Abstract
Previously, we showed that in adult rat cardiomyocytes, nitric oxide (NO) donors stimulate mitochondrial cGMP production, followed by cytochrome c release, independently of the mitochondrial permeable transition pore. We investigated whether mitochondrial cGMP-induced cytochrome c release from cardiac mitochondria is Ca2+-sensitive. Mitochondria and primary cultured cardiomyocytes were prepared from left ventricles of male Wistar rats. The cytosolic Ca2+ concentration was adjusted with Ca2+-EGTA buffers. Cytochrome c released from mitochondria was measured by Western blotting. Cardiomyocyte apoptosis was assessed by Annexin V staining. Cytochrome c release from cardiac mitochondria was evoked by buffered Ca2+ (1 μM); this was inhibited by NO-cGMP pathway inhibitors such as NG-monomethyl-l-arginine monoacetate (inhibitor of NO synthase), 2-(4-carboxyphenyl)-4,4,5,5-tetramethylimidazoline-1-oxyl-3-oxide (NO scavenger), 1H-[1,2,4]oxadiazolo[4,3-a]quinoxalin-1-one (ODQ, NO-sensitive guanylyl cyclase inhibitor) and voltage-dependent anion channel (VDAC) inhibitor, 4,4′-diisothiocyano-2,2′-disulfonic acid stilbene, but not by cyclosporin A (mitochondrial permeable transition pore inhibitor). Furthermore, this release was significantly and dose dependently inhibited by 0.3–3 μM KT5823 (protein kinase G inhibitor). At the cellular level, intracellular perfusion of cardiomyocytes with buffered Ca2+ (1 μM) also induced apoptosis, which was inhibited in the presence of ODQ. A membrane-permeable cGMP analog, 8-Br-cGMP, but not cGMP itself, mimicked buffered Ca2+ actions in both cardiac mitochondria and cardiomyocytes. We further confirmed an increase in protein kinase G activity by adding cGMP in mitochondrial protein fraction.

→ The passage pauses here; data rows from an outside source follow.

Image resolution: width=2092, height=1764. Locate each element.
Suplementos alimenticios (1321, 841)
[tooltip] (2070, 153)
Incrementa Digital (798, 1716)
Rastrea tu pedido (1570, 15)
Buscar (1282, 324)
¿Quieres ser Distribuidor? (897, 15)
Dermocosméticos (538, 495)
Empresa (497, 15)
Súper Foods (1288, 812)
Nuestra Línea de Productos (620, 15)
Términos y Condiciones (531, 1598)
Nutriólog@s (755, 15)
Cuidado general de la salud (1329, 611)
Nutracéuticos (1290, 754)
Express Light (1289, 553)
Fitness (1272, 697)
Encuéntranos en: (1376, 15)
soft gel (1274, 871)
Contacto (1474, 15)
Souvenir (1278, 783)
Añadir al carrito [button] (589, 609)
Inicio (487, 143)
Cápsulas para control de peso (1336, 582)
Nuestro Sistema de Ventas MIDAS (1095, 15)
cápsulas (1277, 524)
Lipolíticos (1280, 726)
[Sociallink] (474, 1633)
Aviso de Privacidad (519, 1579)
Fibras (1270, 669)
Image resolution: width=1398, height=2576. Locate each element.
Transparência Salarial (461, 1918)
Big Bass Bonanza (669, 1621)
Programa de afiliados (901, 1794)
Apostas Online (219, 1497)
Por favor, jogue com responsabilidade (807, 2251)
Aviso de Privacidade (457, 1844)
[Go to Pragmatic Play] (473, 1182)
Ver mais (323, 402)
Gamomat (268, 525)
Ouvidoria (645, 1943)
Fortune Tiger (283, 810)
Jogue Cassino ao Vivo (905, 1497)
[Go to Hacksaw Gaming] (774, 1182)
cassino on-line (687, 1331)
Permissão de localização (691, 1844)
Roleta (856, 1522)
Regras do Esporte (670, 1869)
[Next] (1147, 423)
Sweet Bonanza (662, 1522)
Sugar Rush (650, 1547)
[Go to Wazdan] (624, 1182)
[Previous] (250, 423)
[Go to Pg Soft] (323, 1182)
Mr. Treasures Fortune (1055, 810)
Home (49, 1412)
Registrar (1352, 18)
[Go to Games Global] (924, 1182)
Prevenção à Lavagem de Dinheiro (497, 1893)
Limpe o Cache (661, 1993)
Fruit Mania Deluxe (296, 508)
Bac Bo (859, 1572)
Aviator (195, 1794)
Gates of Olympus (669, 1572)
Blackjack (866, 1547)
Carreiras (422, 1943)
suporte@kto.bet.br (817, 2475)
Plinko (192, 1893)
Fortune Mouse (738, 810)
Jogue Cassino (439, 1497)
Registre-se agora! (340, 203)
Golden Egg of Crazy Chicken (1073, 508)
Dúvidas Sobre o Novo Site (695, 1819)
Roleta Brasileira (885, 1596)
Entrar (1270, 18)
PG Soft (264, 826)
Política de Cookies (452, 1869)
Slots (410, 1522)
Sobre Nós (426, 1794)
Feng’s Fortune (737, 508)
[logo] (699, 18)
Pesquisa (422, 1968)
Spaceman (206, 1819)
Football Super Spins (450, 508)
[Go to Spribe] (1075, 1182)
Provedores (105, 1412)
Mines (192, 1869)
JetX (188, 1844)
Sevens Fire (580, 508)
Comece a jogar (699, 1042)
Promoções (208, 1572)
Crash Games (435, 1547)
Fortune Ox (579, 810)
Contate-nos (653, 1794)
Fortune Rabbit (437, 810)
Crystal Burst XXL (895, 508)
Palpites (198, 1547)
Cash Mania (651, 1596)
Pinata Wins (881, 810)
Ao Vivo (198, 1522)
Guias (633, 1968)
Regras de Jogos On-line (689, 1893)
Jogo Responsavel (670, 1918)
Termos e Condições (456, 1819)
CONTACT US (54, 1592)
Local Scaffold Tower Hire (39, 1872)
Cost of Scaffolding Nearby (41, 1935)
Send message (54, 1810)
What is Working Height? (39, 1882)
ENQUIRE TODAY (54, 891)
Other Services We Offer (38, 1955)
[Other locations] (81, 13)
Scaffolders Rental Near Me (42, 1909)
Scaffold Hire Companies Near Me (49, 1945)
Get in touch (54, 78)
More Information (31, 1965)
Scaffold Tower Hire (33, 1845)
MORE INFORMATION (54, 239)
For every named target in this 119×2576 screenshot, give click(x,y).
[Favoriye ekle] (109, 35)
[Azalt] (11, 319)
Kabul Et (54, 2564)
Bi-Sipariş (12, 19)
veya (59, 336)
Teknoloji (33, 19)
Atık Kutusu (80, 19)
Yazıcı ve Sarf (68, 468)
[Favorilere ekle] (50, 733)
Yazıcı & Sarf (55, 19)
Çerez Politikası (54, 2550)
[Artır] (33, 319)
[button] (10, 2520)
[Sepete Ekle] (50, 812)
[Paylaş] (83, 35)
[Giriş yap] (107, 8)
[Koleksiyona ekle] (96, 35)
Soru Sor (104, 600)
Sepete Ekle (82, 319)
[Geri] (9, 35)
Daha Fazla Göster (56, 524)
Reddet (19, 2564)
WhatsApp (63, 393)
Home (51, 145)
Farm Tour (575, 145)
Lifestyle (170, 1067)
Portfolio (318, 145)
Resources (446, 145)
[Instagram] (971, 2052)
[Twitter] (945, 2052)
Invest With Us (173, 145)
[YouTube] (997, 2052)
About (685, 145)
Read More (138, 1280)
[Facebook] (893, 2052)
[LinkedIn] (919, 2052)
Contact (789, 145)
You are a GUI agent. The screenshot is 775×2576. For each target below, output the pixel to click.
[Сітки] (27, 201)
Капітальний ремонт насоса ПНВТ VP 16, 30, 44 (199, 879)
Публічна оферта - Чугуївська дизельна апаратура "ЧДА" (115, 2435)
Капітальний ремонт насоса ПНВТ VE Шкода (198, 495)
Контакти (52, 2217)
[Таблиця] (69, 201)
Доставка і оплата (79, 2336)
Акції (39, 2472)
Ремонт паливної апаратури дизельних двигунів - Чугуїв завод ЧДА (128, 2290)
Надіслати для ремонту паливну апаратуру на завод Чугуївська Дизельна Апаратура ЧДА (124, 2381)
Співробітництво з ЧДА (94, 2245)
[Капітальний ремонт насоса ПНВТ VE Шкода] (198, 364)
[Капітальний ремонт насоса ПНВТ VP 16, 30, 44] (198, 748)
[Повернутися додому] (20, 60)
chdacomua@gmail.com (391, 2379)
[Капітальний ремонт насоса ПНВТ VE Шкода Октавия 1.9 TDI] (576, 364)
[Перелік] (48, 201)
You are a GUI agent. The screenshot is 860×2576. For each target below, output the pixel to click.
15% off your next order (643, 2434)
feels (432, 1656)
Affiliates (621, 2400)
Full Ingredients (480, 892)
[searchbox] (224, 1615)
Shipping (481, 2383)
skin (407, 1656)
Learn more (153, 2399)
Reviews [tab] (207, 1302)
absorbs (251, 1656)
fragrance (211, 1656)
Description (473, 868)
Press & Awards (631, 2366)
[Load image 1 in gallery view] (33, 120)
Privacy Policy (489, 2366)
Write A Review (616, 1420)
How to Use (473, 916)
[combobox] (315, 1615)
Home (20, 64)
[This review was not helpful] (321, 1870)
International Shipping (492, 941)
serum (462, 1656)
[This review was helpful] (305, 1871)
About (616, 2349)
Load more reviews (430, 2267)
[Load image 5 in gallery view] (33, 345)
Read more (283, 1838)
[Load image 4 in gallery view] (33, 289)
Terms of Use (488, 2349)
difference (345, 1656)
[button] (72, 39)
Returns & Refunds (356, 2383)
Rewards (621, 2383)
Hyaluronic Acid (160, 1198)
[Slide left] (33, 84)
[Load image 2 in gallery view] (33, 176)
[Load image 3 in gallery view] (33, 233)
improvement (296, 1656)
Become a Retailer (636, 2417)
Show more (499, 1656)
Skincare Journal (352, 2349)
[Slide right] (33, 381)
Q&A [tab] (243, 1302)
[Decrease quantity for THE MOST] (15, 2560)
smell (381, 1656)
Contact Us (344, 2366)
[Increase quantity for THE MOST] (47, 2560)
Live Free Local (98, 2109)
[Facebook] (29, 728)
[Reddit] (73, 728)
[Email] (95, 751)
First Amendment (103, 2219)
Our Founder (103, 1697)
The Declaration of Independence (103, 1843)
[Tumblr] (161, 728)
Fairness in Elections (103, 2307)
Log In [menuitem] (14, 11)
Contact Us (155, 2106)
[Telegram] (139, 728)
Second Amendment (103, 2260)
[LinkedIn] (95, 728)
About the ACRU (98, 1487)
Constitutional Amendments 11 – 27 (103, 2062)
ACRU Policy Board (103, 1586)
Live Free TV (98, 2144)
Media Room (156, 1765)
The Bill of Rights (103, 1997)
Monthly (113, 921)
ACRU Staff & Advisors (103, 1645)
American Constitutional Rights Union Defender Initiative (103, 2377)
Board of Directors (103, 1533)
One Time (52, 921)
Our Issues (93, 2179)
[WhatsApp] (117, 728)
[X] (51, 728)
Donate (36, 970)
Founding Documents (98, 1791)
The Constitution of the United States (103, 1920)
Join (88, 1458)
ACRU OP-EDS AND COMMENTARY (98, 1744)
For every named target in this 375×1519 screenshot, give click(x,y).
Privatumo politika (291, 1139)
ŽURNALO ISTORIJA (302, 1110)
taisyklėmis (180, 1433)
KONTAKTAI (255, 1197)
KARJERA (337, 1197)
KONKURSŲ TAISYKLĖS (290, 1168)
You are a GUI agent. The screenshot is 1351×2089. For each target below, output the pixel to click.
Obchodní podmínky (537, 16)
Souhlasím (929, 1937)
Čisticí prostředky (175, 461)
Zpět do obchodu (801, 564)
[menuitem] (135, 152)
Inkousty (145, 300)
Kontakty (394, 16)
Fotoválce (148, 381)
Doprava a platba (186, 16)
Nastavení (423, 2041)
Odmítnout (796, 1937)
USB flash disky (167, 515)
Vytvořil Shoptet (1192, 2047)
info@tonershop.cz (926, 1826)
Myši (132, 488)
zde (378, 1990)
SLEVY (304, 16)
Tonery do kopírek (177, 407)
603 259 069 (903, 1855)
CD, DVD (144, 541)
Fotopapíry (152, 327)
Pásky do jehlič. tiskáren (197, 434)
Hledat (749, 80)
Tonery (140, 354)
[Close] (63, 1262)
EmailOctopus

Our results suggest that mitochondrial NO-cGMP pathway-induced cytochrome c release from cardiac mitochondria, triggered by increased cytosolic Ca2+, occurs through VDAC via the stimulation of an undiscovered mitochondrial protein kinase G.
Footnotes
This work was supported in part by grants of Aomori Bank for young researchers; a Grant-in-Aid from the Ministry of Education, Culture, Sports, Science and Technology of Japan [Grant-in-Aid 20590245]; the Hirosaki University Educational Improvement and Promotional Aid; and the Fund of the Northern Tohoku National Three Universities Cooperation Promotion Research Project.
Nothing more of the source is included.